En América Latina, los movimientos sociales y la sociedad civil organizada han vivido derrotas políticas que han significado fuertes retrocesos sociales que ponen los grupos y sectores más conscientes en situación de tristeza y casi depresión. La onda de odio y violencia con la qual fuerzas de derecha han tomado el poder en diversos países del continente y ahora en Brasil, resucitan fenómenos como el fascismo. En todo eso, una de las banderas más visibles es la intención de acabar de vez con lo que ellos llaman de izquierda. Y como si aún viviéramos en los años 70, hablan en destruir el comunismo ateo.

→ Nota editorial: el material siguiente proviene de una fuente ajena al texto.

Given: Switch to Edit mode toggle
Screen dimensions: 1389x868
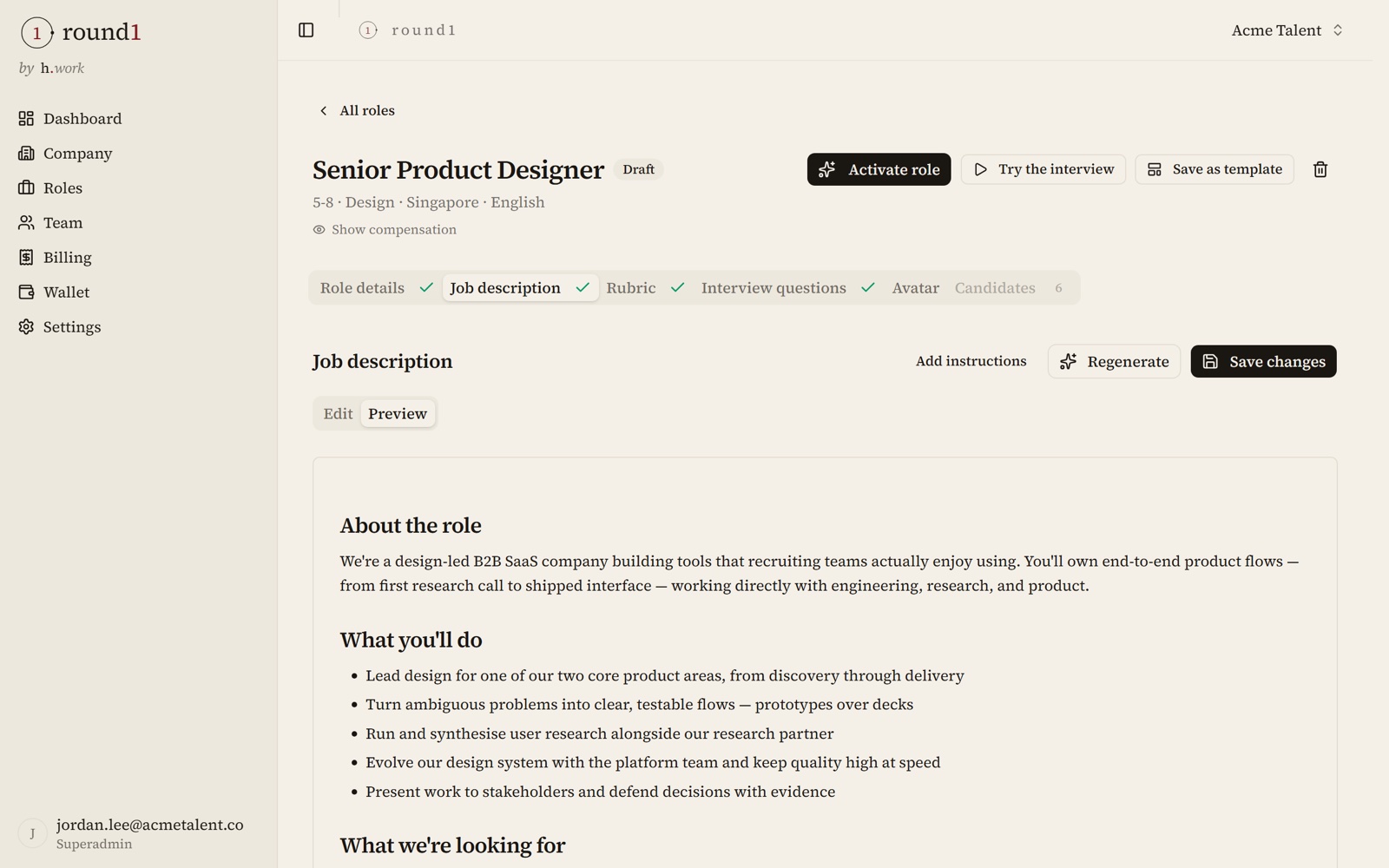Looking at the screenshot, I should tap(338, 413).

En Brasil, el gobierno recién elegido promete luchar contra lo que su líder llama de negros desocupados, indios inútiles, homosexuales pervertidos y otras personas consideradas sub-humanas. A eso, los miembros de movimientos sociales reaccionan presentándose de forma como si todos nosotros fuéramos indios, negros, homoafectivos y personas marginadas de esa sociedad cruel. Pero, al mismo tiempo, de manos dadas y desde una espiritualidad de la resistencia. Por todo el país, una consigna irrenunciable es “Nadie suelte las manos de nadie”. Optamos por una esperanza que no es prisionera de nuestras conquistas o victorias. Si fuera así no sería esperanza revolucionaria. Es una esperanza insistente y que no cede a todo tipo de ataque. Es la esperanza de la fe. Por eso, se intenta danzar la esperanza en medio de los escombros sociales y políticos de nuestras realidades. Ese es el contexto, en lo cual, en Brasil y otros países los sectores progresistas se unen en frentes democráticos amplios, pluripartidarias y por la justicia y la vida.
En esa realidad, no contamos con la ayuda de la prensa. La libertad de expresión está amenazada. Solo podemos contar con la solidaridad de los compañeros y compañeras de otros países y principalmente de la América Latina y Caribe.

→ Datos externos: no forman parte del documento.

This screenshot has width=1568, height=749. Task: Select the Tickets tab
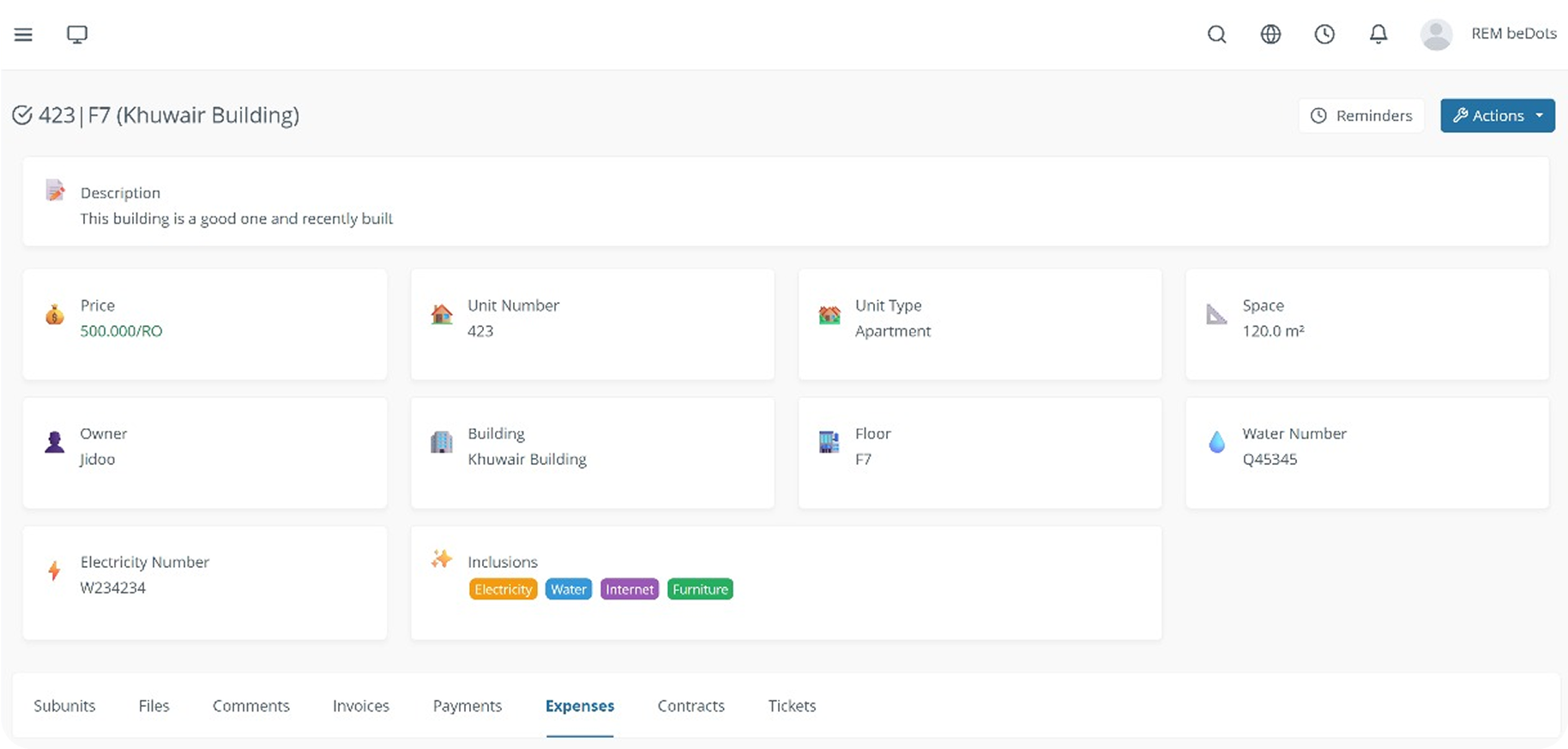(x=792, y=706)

Hacen 70 años, en noviembre de 1943, en el campo de concentración de Auschwitz, murió una joven de 27 años llamada Etty (Ester) Hillesun. Era una judía holandesa de Amsterdam. En víspera de morir, escribió: “En esas circunstancias, no podemos renunciar a la misericordia. Necesitamos aprender a no odiar. Debemos denunciar la opresión, combatir el mal, vivir la indignación profética, pero sin odio, ni deseo de venganza. El enemigo puede sacar de nosotros todo, hasta la vida, pero no puede robar la integridad interior de nuestro ser íntimo. No dejemos que, en lo más profundo de cada uno de nosotros, quede ahogada una presencia de amor: el Espíritu”.